Proprio a questo riguardo risulta
necessario ribadire i problemi irrisolti a livello di rapporti
istituzionali, in relazione all’esiguità dei fondi devoluti
alle Regioni per lo svolgimento delle funzioni conferite in
materia di demanio marittimo. In tal senso anche in questa
occasione le Regioni ripropongono con forza la questione della
ripartizione dei proventi del canone di concessione, oggi di
esclusiva spettanza dello Stato.
Alle Regioni – o
agli Enti da queste delegati – è infatti richiesto lo svolgimento
di una gravosa attività per la gestione del demanio, per il
recupero delle somme dovute ed impagate, per la vigilanza e
l’attività sanzionatoria, compiti ai quali lo Stato non
contribuisce, sebbene siano svolti nel suo interesse.
Quanto sopra si
riferisce, ovviamente alle sole spese correnti. Invero vi è tutta
una serie di attività di mantenimento del bene demaniale (ripascimenti,
opere di difesa, manutenzioni) per le quali le somme trasferite
alle Regioni sono assolutamente insufficienti e in gran parte
disattesa è stata la risoluzione dei Presidenti di Regione del
7 febbraio 2002 (che si allega in copia) in merito alla
ricognizione delle risorse trasferite dallo Stato per le nuove
funzioni conferite in materia.
Appare quanto mai
urgente pervenire ad una concordata suddivisione tra lo Stato e le
Regioni e gli Enti Locali dei proventi dei canoni di concessione,
che devono peraltro essere finalizzati alle attività connesse al
demanio stesso.
In tal senso, e
tenuto conto della ripartizione dei compiti sopra sommariamente
descritta, appare congrua un’ipotesi che preveda la destinazione
allo Stato – finalizzata al funzionamento del Sistema Informativo
del Demanio – di una quota pari al 15% dei proventi delle
concessioni demaniali, trasferendo la somma restante alle Regioni.
In conclusione, la rivalutazione
dei canoni dovrebbe essere frutto di un tavolo di lavoro cui
necessariamente partecipino le Regioni, cui è stata trasferita la
gestione, e che meglio conoscono le realtà territoriali e le
caratteristiche socio-economiche delle aree interessate.
Il tavolo di lavoro dovrebbe
affrontare il tema dei canoni non solo con riferimento alle
attività turistico ricreative, ma anche agli altri utilizzi delle
aree demaniali, con un’operazione di perequazione che si deve
fondare su dati di consistenza e di gettito certi, che attualmente
non risultano essere stati presi in esame o essere addirittura
disponibili.

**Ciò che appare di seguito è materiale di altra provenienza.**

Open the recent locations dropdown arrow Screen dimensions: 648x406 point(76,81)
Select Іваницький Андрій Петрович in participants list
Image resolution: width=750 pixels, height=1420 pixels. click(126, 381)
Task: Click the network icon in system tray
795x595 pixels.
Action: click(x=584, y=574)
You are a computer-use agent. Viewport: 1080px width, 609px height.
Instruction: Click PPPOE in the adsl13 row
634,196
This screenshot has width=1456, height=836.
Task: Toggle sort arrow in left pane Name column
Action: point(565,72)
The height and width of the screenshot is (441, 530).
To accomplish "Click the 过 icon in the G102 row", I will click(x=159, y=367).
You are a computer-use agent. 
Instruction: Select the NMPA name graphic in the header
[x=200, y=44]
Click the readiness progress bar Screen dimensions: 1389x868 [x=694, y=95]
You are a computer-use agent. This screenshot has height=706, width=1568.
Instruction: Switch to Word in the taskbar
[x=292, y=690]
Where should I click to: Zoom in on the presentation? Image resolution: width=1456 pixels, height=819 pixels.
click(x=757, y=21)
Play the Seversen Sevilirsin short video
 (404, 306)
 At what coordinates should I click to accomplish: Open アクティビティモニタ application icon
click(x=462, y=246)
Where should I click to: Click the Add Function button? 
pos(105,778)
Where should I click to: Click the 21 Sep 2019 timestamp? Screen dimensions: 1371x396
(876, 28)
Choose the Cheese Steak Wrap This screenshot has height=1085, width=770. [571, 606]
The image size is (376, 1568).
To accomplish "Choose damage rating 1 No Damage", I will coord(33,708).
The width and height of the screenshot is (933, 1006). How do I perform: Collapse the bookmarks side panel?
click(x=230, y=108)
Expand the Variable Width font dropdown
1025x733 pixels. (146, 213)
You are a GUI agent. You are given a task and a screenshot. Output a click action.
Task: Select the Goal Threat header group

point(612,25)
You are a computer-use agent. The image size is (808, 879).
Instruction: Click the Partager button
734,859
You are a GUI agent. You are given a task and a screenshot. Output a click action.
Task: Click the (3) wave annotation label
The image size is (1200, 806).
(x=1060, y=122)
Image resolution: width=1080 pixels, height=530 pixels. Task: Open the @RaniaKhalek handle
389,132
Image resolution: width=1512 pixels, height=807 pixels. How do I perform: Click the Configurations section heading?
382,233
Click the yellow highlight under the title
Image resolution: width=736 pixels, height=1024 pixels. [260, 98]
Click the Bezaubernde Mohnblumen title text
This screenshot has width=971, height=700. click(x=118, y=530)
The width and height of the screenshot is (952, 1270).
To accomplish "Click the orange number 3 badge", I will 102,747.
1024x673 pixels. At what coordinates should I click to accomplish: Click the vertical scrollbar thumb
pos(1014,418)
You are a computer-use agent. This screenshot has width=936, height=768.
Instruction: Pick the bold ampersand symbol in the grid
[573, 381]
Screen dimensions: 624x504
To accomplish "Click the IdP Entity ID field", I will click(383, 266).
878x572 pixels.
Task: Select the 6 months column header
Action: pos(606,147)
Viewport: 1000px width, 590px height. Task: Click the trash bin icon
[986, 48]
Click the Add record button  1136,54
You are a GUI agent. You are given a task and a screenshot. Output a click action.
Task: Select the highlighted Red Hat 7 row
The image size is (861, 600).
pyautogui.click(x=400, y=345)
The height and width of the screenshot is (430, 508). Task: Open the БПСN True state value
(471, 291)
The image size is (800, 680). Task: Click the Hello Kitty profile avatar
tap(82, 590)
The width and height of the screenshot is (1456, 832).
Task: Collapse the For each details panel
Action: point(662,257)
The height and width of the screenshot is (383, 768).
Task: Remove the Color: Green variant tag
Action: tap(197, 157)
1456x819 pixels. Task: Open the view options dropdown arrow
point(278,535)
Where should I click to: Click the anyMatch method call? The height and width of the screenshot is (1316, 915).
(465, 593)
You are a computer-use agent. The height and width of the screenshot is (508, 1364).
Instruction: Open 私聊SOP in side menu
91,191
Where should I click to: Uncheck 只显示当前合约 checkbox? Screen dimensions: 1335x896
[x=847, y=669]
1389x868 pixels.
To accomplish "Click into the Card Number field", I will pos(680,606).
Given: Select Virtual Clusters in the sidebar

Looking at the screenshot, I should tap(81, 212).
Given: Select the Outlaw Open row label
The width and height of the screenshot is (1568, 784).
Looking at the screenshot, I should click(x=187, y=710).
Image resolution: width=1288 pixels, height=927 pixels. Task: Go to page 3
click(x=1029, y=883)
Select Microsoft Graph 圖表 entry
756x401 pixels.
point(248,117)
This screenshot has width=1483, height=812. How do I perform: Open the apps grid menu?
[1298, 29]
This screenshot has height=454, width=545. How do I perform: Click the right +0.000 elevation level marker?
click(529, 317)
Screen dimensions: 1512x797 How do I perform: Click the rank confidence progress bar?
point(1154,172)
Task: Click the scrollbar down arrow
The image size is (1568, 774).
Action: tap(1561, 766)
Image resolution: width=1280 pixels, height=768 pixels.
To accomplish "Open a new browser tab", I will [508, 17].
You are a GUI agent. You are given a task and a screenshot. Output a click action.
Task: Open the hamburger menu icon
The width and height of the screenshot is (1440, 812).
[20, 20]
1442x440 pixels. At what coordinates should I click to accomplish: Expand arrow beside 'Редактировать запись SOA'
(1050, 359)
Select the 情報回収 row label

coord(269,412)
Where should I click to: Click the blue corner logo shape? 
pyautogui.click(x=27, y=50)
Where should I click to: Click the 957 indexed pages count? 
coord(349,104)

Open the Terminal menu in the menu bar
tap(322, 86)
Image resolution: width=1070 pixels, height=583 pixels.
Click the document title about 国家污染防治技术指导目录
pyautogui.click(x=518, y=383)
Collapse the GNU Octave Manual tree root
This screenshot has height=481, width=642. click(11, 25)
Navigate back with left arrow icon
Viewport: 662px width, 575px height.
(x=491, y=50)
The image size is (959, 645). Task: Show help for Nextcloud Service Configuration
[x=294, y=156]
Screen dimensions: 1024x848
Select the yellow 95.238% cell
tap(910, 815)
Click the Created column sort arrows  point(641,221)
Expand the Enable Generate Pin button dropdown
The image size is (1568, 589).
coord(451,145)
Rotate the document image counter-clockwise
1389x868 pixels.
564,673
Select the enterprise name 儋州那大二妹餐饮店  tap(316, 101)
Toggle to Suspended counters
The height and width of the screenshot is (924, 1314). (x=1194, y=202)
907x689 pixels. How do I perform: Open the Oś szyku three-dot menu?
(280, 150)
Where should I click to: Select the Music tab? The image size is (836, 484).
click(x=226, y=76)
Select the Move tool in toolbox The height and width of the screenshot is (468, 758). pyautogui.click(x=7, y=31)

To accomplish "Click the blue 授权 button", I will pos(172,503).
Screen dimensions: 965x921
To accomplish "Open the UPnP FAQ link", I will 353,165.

In tal senso appare prezioso il contributo che può
derivare dalla messa a regime del Sistema Informativo del Demanio,
che allo stato necessita ancora di una impegnativa attività di
aggiornamento.
Appare pertanto evidente come sia
ragionevole uno slittamento all’anno 2005 della
rivalutazione dei canoni (o almeno una consistente riduzione del
loro incremento nell’attuale annualità). Tale slittamento
consentirebbe:
§
la
possibilità di costituire e far operare il tavolo di cui sopra -
dando così modo alle Regioni di esprimere le proprie valutazioni e
di partecipare a una decisione che ha molteplici effetti non solo
sulle funzioni da esse esercitate, ma anche sul complesso sistema
socio-economico – nonché di valutare con esattezza il gettito
complessivo dei canoni demaniali delle concessioni assentite;
§
affrontare in modo serio la questione del trasferimento delle
risorse (vedi ad esempio il comma 2 dell’art. 6 del D.L. 400/1993,
che non è mai stato applicato);
§
effettuare una ripartizione degli oneri per i concessionari che
abbia caratteristiche di maggiore equità e corrisponda meglio alla
reale natura e valore delle aree e dei beni del demanio marittimo.
In ogni caso l’aumento, come
prefigurato dal D.L. 269/2003, in quanto penalizza gli operatori
del settore interessato ed introduce elementi di distorsione del
mercato, non trova un avviso favorevole delle Regioni, apparendo
invece come mera manovra correttiva del bilancio dello Stato.